Fernand Léger a eu la chance de survivre à la grande guerre. Il est né en 1881 et il est mort en 1955. C’est un ancien collaborateur des Soirées de Paris, revue dans laquelle il écrivait en 1914 que « l’homme moderne enregistre cent fois plus d’impressions que l’artiste du 18e siècle (…) à tel point que notre langage est plein de diminutifs et d’abréviations. La condensation du tableau moderne, sa variété, sa rupture des formes est la résultante de tout cela ». Contrairement à Apollinaire, il a passé vivant le cap de 1918 et à l’opposé de Max Jacob, il également enjambé la seconde guerre mondiale et continué sur sa lancée. Mais ce sont ces deux hommes qui lui ont fait découvrir le cinéma en 1916 et grâce à cela il va s’investir dans des œuvres comme « L’inhumaine » de Marcel Lherbier en réalisant à la fois l’affiche et les décors dans une ambiance hypnotique.
C’est l’un des grands intérêts de cette exposition que nous faire découvrir les multiples alphabets de Fernand Léger, que ce soit dans le cinéma, l’écriture, la typographie, la maquette, l’architecture, la décoration et bien entendu la peinture. Le parfait agencement du tout encouragera le visiteur à refaire le parcours afin de vérifier de n’avoir rien oublié de cette foisonnante pluridisciplinarité. Et même de l’inciter à quitter les lieux muni de l’album ce qui constituera une agréable façon de tuer le temps dans le TGV du retour.
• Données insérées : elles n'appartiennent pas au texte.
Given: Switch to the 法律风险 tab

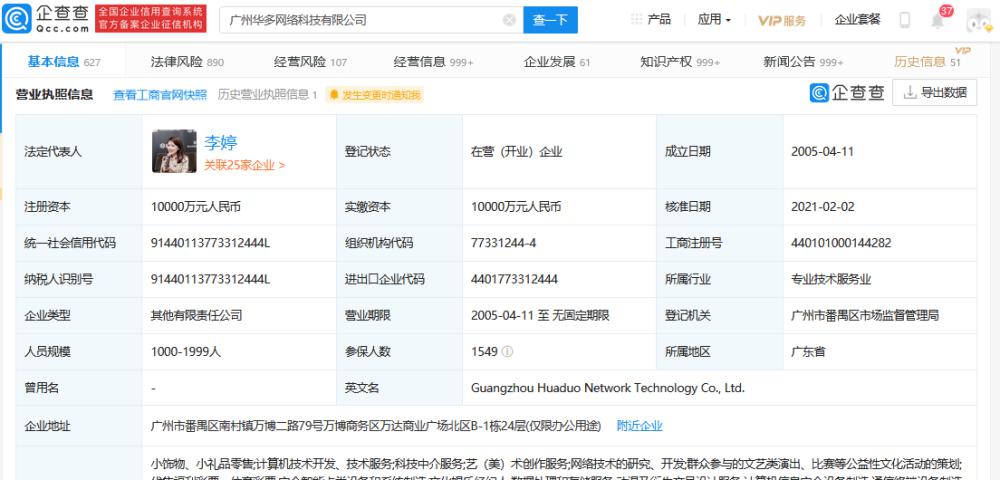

Le parcours de l’exposition commence par « La noce » une grande réalisation d’inspiration cubiste que le peintre inscrit au Salon des Indépendants en 1912. Elle sera jugée obscure à l’époque, il faut dire que son abord n’est pas d’emblée facile, mais il faut prendre la peine de stationner devant afin d’en découvrir les riches subtilités. Seul Apollinaire en authentifie l’importance quand il écrit dans Le Petit Bleu en mars 1912: « Le tableau de Léger ressortit à la peinture pure. Aucun sujet, beaucoup de talent ». Il y a dans « La noce » un mélange d’influences complexe préfigurant un style qui s’émancipera au point qu’un Léger se reconnaît depuis à dix pas.
Pour Fernand Léger, « Le beau est partout » y compris dans une « batterie de casseroles sur le mur blanc d’une cuisine ». Lui a l’œil, une capacité de détection hors normes, au point qu’il élargit le champ de la beauté, qu’il la reconstruit, lui invente des formes, lui donne des couleurs nouvelles, l’épanouit dans un monde à la fois très personnel et surréaliste. Il y adjoint rarement de l’humour à cette exception notable de « Cirque », un livre-objet dans lequel figure une illustration des plus réussies, titrée de l’intérieur et qui dit « Je ne te demande pas si ta grand-mère fait du vélo ».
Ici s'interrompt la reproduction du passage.